**** SOURCE MATERIAL

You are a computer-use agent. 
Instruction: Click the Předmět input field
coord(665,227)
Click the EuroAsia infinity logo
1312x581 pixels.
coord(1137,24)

********

PROBLEM = The records above must be printed again in full, exactly as written.

SOLUTION FOR THIS EXERCISE =
You are a computer-use agent. 
Instruction: Click the Předmět input field
coord(665,227)
Click the EuroAsia infinity logo
1312x581 pixels.
coord(1137,24)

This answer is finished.